* [EXCERPT]

■ ■ ■ ■ ■ ■ ■

26 Programming with dplyr
Programming with dplyr vignette
This vignette covers tidy evaluation. The language used to describe tidy evaluation was changed greatly with the release of dplyr 1.0.0
on 29 May 2020. This coincided with rlang
changes with version 0.4.0 from June 2019 that introduced {{}}
(curly-curly) and this was confirmed by the rewriting of the rlang
tidy evaluation and metaprogramming vignettes with rlang 1.0.0
released 26 January 2022.
This vignette provides a basic overview of the main user-facing features of tidy evaluation and the new nomenclature used for tidy evaluation. For the previous language see Wickham, Advanced R - Metaprogramming and the Programming with dplyr
vignette before 1.0.0.
The vignette divides the concept of tidy evaluation into two main parts: data masking and tidy selection. Data masking allows you to “use data variables as if they were variables in the environment.” tidy selection makes it “so you can easily choose variables based on their position, name, or type.”
26.1 Data masking
Data masking allows you to refer to variables in data frames (data-variables) as if they were objects in your R environment (env-variables). This blurring of the meaning of “variable” is useful within interactive data analysis, but it introduces problems when programming with these tools.
26.1.1 Indirection
The concept of indirection is a replacement for the language of quasiquotation. Indirection occurs “when you want to get the data-variable from an env-variable instead of directly typing the data-variable’s name.” There are two main cases:
- Data-variable in a function argument: Need to embrace the argument with curly-curly (
{{
).
- Environment-variable that is a character vector: Need to index into the
.data
pronoun.
.data
is not a data frame but a pronoun that provides access to current variables by either referring directly to the column with .data$x
or indirectly through a character vector with .data[[var]]
.
26.1.2 Name injection
Name injection is related to dynamic dots, which makes it possible to generate names programmatically with :=
. There are two forms of name injection:
- If the name is an env-variable, use
glue
syntax.
name <- "susan"
tibble("{name}" := 2)
#> # A tibble: 1 × 1
#> susan
#> <dbl>
#> 1 2
- If the name is derived from a data-variable in an argument, use embracing syntax.
my_df <- function(x) {
tibble("{{x}}_2" := x * 2)
}
y <- 10
my_df(y)
#> # A tibble: 1 × 1
#> y_2
#> <dbl>
#> 1 20
26.2 Tidy selection
The capabilities of tidy selection are based on the tidyselect package. Tidy select provides a domain specific language to select columns by name, position, or type.
26.2.1 Indirection
Indirection with tidy select occurs when column selection is stored in an intermediate variable. There are two main cases:
- Data-variable in a function argument: Need to embrace the argument with curly-curly (
{{
).

■ ■ ■ ■ ■ ■ ■

* [WORK REQUEST 1] List every heading in the dplyr programming excerpt whose section number contains a decimal point, such as 26.1.
* [WORK REQUEST 2] Reproduce the dplyr programming excerpt word for word, from "26 Programming with" to "vignette before 1.0.0.".
* [WORK REQUEST 3] Proceed with the dplyr programming excerpt, writing on from its final line.

* [ENTRIES SHOWN]
■ ■ ■ ■ ■ ■ ■

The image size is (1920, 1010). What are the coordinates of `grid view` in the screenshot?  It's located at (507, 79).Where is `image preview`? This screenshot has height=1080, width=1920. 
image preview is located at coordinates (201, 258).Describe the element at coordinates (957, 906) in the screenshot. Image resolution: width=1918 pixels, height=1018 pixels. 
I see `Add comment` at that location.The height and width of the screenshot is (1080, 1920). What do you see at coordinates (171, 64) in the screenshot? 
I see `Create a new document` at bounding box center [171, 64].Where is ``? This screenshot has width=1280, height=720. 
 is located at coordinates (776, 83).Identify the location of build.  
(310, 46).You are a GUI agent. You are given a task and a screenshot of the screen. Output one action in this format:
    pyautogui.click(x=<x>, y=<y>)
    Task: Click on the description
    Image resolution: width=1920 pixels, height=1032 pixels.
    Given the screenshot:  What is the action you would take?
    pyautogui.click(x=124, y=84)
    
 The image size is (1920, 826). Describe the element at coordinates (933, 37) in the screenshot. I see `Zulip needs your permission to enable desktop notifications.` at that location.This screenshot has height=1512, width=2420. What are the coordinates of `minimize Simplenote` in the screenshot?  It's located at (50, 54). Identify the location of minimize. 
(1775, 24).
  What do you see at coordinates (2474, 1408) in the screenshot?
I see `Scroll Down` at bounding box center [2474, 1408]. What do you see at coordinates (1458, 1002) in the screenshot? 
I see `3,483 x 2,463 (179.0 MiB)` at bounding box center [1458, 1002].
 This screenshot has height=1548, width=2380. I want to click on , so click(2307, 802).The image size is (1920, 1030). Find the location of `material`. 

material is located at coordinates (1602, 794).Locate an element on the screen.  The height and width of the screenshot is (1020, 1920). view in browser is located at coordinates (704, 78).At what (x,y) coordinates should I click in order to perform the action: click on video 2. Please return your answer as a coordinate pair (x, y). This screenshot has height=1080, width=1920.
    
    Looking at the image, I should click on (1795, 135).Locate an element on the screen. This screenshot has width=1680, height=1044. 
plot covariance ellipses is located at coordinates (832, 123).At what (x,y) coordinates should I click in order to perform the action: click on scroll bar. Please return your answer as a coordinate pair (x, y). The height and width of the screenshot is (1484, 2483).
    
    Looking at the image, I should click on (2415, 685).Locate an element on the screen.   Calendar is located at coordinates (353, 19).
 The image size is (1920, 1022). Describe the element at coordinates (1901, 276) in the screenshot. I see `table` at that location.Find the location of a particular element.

■ ■ ■ ■ ■ ■ ■

* [WRITTEN ANSWER 1]
26.1 Data masking
26.1.1 Indirection
26.1.2 Name injection
26.2 Tidy selection
26.2.1 Indirection

* [WRITTEN ANSWER 2]
26 Programming with dplyr
Programming with dplyr vignette
This vignette covers tidy evaluation. The language used to describe tidy evaluation was changed greatly with the release of dplyr 1.0.0
on 29 May 2020. This coincided with rlang
changes with version 0.4.0 from June 2019 that introduced {{}}
(curly-curly) and this was confirmed by the rewriting of the rlang
tidy evaluation and metaprogramming vignettes with rlang 1.0.0
released 26 January 2022.
This vignette provides a basic overview of the main user-facing features of tidy evaluation and the new nomenclature used for tidy evaluation. For the previous language see Wickham, Advanced R - Metaprogramming and the Programming with dplyr
vignette before 1.0.0.

* [WRITTEN ANSWER 3]
summarise_mean <- function(data, vars) {
data %>% summarise(n = n(), across({{ vars }}, mean))
}
mtcars %>%
group_by(cyl) %>%
summarise_mean(where(is.numeric))
#> # A tibble: 3 × 12
#> cyl n mpg disp hp drat wt qsec vs am gear carb
#> <dbl> <dbl> <dbl> <dbl> <dbl> <dbl> <dbl> <dbl> <dbl> <dbl> <dbl> <dbl>
#> 1 4 11 26.7 105. 82.6 4.07 2.29 19.1 0.909 0.727 4.09 1.55
#> 2 6 7 19.7 183. 122. 3.59 3.12 18.0 0.571 0.429 3.86 3.43
#> 3 8 14 15.1 353. 209. 3.23 4.00 16.8 0 0.143 3.29 3.5
26.3 How-tos
26.3.1 Eliminating R CMD check
NOTE
s
If you have a function that uses data masking or tidy selection the variables used within the function will lead to a note about undefined global variables. There are two ways to eliminate this note depending on whether it derives from data masking or tidy selection.
- Data masking: use
.data$var
and import.data
from its source in therlang
package. - Tidy selection: use
"var"
instead ofvar
.
26.3.2 User-suplied expressions in function arguments
Use embracing to capture and inject the expression into the function.
To use the name of the variable in the output embrace the variable on the left side and use {{
to embrace.
26.3.3 Any number of user-supplied expressions
Use ...
to take any number of user-specified expressions. When using ...
all named arguments should begin with .
to minimize chances for argument clashes. See the tidyverse design guide for details.
my_summarise <- function(.data, ...) {
.data %>%
group_by(...) %>%
summarise(mass = mean(mass, na.rm = TRUE),
height = mean(height, na.rm = TRUE))
}
starwars %>% my_summarise(homeworld, gender)
#> `summarise()` has grouped output by 'homeworld'. You can override using the
#> `.groups` argument.
#> # A tibble: 57 × 4
#> # Groups: homeworld [49]
#> homeworld gender mass height
#> <chr> <chr> <dbl> <dbl>
#> 1 Alderaan feminine 49 150
#> 2 Alderaan masculine 79 190.
#> 3 Aleen Minor masculine 15 79
#> 4 Bespin masculine 79 175
#> 5 Bestine IV <NA> 110 180
#> 6 Cato Neimoidia masculine 90 191
#> 7 Cerea masculine 82 198
#> 8 Champala masculine NaN 196
#> 9 Chandrila feminine NaN 150
#> 10 Concord Dawn masculine 79 183
#> # ℹ 47 more rows
26.3.4 Transforming user-supplied variables
Use across()
and pick()
(new with dplyr 1.1.0
) to transform sets of data variables. You can also use the .names
argument to across()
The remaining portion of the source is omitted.